Entahlah. Yang jelas aku siap untuk menghadapi segala kemungkinan yang bisa terjadi kelak. Bahkan seandainya aku disuruh menikah dengan Bu Shanti pun, akan kujalani saja. Meski usiaku baru 18 tahun, kalau memang terpaksa harusa menikah, ya menikah saja. Itu sebagai wujud tanggung jawabku, karena aku sudah merenggut keperawanan Bu Shanti (meski pun hal itu atas keinginan Bu Shanti sendiri sebagai protesnya atas rencana perkawinannya dengan lelaki tua itu).
Tapi kalau Bu Shanti tetap harus menikah juga dengan lelaki tua itu, aku tak bisa merintanginya juga. Yah, apa yang akan terjadi, terjadilah.
Setibanya di rumah, kumasukkan mobilku ke garasi. Tampak mobil Papa pun ada di garasi. Membuatku ingat bahwa hari itu adalah haru Sabtu. Papa tentu tidak masuk kantor di hari Sabtu dan Minggu.
Aku sendiri tadinya mau pulang besok, hari Minggu.

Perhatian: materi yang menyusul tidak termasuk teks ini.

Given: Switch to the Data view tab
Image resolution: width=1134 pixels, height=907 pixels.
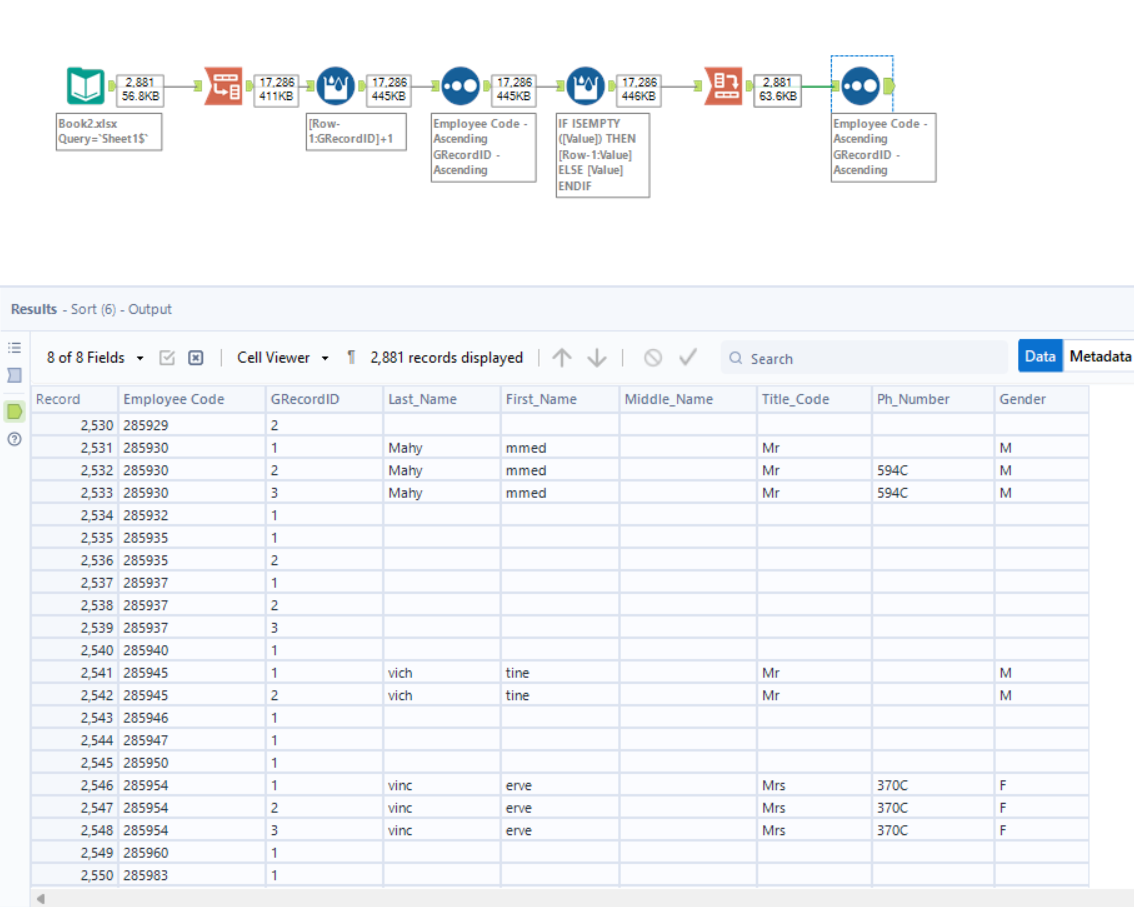Looking at the screenshot, I should coord(1040,356).
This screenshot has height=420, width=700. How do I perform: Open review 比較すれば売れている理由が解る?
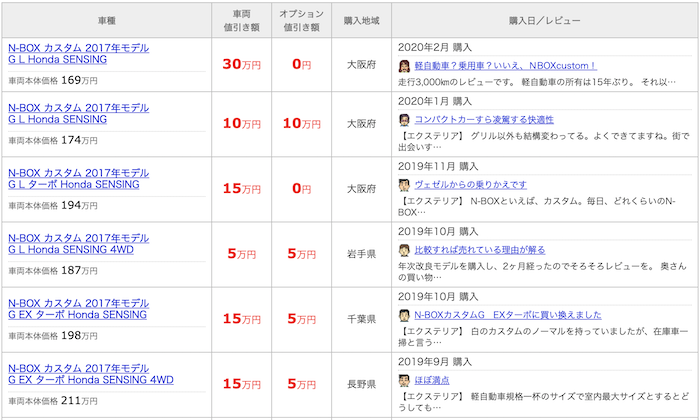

Tapi karena mamanya Bu Shanti mendadak mau datang, terpaksa aku “mengungsi”. Supaya tidak banyak pertanyaan, kata Bu Shanti.
Mamie menyambutku di dalam garasi. Dengan ciuman mesranya di bibirku, disusul dengan pertanyaannya, “Tadi malem nginep di mana?”
“Di rumah dosen Mam. Tadinya malah harus dua malam nginepnya, karena banyak tugas. Tapi bisa dipersingkat, sehingga bisa pulang lebih cepat,” sahutku berbaur dengan kebohongan.
“Papa terbang ke Medan lagi tuh nanti malam. Barusan dijemput oleh mobil perusahaan yang akan membawanya ke bandara,” kata Mamie.
“Iya,” sahutku sambil tersenyum, “Pantesan Mamie udah senyum - senyum kayak gitu. Kangen ya sama aku?”
“Memang kangen. Tapi ada sesuatu yang lebih penting Sayang.”
“Apa tuh yang lebih penting?”
“Mamie udah dinyatakan hamil, tapi baru empat minggu.”
“Ohya?! “seruku girang. Laluj memeluk dan mengangkat tubuh Mamie, disusul dengan ciuman bertubi - tubi di sepasang pipinya dan di bibirnya.
“Berarti sekitar sembilan bulan lagi kita akan punya anak Sayang.”
“Iya Mam. Aku bahagia sekali mendengarnya,” ucapku sambil menurunkan Mamie lagi. Dan mengikuti langkahnya masuk ke dalam rumah.
Mama langsung membawaku ke dalam kamarnya.
Mamie duduk sambil menyelonjorkan kakinya di atas bed.
“Biasanya orang yang baru hamil suka ngidam dan punya keinginan yang aneh - aneh. Mamie mau apa?” tanyaku sambil duduk di pinggiran bed, sambil mengelus paha Mamie yang terbuka lewat belahan kimononya.
“Belum kepengen apa - apa. Cuma kangen sama kontolmu aja…” sahut Mamie sambil tersenyum dan memegang pergelangan tanganku.
Lalu kami bergumul dengan mesranya.
Memang terasa sekali Mamie sudah kangen padaku, sehingga ketika kontolku dibenamkan ke dalam liang memeknya, Mamie langsung memeluk leherku. Menciumi bibirku dan berkata, “Mamie memang sudah cinta berat sama kamu sayang.”